Вместе с тем в талантливом и быстром рисунке присутствует и едва различимая шутливость, тень приглушенной усмешки. Недаром подпись под изображением гласит: «Caricature par Nicolas Raievsky» («Карикатура Николая Раевского»). Складывается впечатление, будто художник, зорко наблюдавший за поведением Олизара, что-то проведал, в чем-то убедился — и теперь, отточив карандаш, незлобиво потешается над персонажем.
Ему-то легко было подтрунивать, а вот поляку в какой-то момент, похоже, стало не до шуток: Густав Олизар вдруг осознал, что он страстно, как никогда ранее, влюбился.
И дамой его сердца оказалась расцветавшая не по дням, а по часам Мария Раевская.
Вот как представил дело сам граф на страницах воспоминаний:
«У Раевских я встретил всё, что соответствовало потребностям моего общественного положения и вместе с тем было нужно для удовлетворения душевных стремлений образованного человека. Нельзя было не ценить высоко благородства взглядов и прямоты старого генерала, о котором в заметках Наполеона сказано, что он выкроен из материала, „dont on fait les maréchaux“[100]. Мать и дочери привлекали к себе всех образованием, любезностью и изяществом. Поэтому трудно было не привязаться к этим людям, не чувствовать к ним симпатии и благодарности за оказываемую любезность.
Но в то время, когда другие искали в доме Раевских возможности приятно провести время, я понемногу почувствовал живой интерес к юной смуглянке с серьезным выражением лица. На первых порах это невинное расположение казалось неопасным. Но мало-помалу Мария Раевская из ребенка с неразвитыми формами стала превращаться в стройную красавицу, смуглый цвет лица которой находил оправдание в черных кудрях густых волос и пронизывающих, полных огня, очах. Нужно ли удивляться, что подобная девушка, обладавшая при том живым умом и вокальным талантом, стала украшением вечеров и что я сильно ею увлекся»[101].
К сожалению, Густав Олизар не указывает даты пробуждения своего чувства, однако не вызывает сомнений, что речь идет о начале 1820-х годов. К этому времени Мария Раевская была — по меркам эпохи — уже вполне взрослой девушкой, которая пребывала, как говорится, «на выданье». (В образе ангелоподобной невесты, «чистейшего образца» невинности она и запечатлена на литографии 1821 года.)
Граф продолжает чувствительное повествование, но с его рассказом, до поры гладким и романтичным, неожиданно происходит странная метаморфоза: он теряет жизненность и начинает походить на выдуманную задним числом и не слишком правдоподобную схему:
«Но я не мог не видеть с горечью, что этот распустившийся цветок, значение которого я едва ли не первый предугадал, мало обращает на меня внимания. Что могло быть этому причиной? не возраст мой, ибо я тогда был в цвете молодости, не состояние и общественное положение, ибо я был богат и занимал пост principis nobilitatis[102]».

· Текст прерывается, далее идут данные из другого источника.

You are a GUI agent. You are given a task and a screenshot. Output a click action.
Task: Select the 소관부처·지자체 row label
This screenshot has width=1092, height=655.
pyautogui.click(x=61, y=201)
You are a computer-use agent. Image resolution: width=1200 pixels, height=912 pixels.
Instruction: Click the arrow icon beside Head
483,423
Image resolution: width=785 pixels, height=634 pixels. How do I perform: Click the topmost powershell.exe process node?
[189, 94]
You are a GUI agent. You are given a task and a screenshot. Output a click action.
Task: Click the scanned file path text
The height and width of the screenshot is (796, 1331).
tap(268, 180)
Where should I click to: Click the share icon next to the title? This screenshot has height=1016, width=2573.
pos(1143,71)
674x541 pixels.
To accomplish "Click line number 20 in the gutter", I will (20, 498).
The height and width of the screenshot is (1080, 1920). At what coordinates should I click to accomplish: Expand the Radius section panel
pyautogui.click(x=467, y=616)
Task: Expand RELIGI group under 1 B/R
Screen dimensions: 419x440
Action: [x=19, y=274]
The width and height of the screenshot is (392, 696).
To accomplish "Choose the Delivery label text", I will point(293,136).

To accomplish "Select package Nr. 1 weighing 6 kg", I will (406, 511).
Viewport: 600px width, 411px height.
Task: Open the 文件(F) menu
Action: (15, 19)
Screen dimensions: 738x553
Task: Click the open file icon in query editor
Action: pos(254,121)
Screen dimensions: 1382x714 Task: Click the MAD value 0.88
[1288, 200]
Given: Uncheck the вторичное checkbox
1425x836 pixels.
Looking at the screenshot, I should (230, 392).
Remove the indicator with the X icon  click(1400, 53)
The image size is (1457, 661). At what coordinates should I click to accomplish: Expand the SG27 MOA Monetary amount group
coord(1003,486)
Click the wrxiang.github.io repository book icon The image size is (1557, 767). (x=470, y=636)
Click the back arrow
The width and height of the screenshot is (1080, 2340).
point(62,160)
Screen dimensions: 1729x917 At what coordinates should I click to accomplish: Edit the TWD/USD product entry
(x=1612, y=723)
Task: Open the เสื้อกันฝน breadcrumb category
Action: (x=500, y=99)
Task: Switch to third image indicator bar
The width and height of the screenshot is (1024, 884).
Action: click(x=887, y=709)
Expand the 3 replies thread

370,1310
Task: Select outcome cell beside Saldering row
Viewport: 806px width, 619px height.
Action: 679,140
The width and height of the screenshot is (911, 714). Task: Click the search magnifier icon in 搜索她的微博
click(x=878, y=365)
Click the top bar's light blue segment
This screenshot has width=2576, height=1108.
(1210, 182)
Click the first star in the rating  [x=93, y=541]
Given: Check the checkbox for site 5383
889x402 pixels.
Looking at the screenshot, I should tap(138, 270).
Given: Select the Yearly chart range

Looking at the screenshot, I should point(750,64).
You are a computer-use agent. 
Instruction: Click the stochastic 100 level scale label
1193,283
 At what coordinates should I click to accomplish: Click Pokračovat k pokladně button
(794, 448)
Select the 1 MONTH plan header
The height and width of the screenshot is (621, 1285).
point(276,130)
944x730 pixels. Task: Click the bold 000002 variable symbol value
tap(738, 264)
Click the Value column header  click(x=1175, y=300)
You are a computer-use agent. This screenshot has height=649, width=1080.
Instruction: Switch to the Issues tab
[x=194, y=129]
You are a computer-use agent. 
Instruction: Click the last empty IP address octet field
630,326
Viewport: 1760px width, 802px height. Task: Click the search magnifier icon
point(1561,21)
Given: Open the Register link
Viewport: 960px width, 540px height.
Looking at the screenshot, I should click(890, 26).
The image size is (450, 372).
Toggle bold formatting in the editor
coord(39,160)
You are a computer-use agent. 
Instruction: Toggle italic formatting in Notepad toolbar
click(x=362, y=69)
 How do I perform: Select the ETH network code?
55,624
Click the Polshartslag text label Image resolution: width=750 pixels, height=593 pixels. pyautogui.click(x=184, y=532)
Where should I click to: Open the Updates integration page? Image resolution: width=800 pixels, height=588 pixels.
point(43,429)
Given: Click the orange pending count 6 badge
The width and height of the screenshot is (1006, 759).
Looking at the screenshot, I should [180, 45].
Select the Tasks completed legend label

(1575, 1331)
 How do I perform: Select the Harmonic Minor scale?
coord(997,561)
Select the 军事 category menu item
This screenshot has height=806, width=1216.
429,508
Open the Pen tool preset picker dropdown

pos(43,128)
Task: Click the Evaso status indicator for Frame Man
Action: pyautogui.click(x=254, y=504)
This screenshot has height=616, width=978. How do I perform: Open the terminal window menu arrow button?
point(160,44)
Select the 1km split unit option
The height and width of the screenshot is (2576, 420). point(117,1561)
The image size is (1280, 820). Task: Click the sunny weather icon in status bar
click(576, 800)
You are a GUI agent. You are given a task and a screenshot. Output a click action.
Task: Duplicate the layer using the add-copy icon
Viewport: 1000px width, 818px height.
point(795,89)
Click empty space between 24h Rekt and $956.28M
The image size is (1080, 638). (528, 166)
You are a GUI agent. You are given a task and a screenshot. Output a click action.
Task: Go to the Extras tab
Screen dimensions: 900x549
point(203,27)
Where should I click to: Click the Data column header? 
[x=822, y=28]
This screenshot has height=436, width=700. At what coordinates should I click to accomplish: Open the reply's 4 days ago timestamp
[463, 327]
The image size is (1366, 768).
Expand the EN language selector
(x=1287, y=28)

Чем же было обусловлено демонстративное равнодушие Марии к элегантному польскому воздыхателю? Ответ мемуариста звучит несколько неожиданно и привносит в описываемую им любовную историю элементы злободневного журнализма и исторической драмы чуть ли не шекспировского масштаба одновременно:
«Совсем другое обстоятельство, а именно различие народности и религии препятствовало мне найти в ее сердце желаемый ответ на мою склонность. Благородная, великая душа ее чувствовала в себе влечение служить религии и любимой родине. Мария Раевская смотрела на призвание женщины с высшей точки зрения и не хотела играть фальшивой роли. Она ясно сознавала, что, при отношениях обеих народностей, русская женщина, желавшая остаться таковой вполне, не может соединить своей судьбы с судьбой прямодушного поляка, счастье которого желала бы составить. Одна из двух сторон должна бы была отречься от того, что ей всегда казалось возвышенным и благородным, а потому и необходимым для истинного счастья»[103].
Таким образом, Густав Филиппович видел корень всех амурных бед в многовековом «домашнем, старом споре славян между собою» (III, 269). Полемизировать здесь с ним трудно, да и не стоит, ибо русско-польская проблема тогда была и впрямь крайне остра (а через несколько лет, в период мятежа 1830–1831 годов, и вовсе обострилась до предела). Можно, правда, возразить мимоходом, что после происшедших в XVIII столетии разделов Польши и Наполеоновских войн смешанные браки вовсе не считались в Российской империи диковиной и обвенчавшиеся супруги сплошь и рядом жили счастливо, душа в душу, при желании вовсе не отрекаясь от «любимой родины».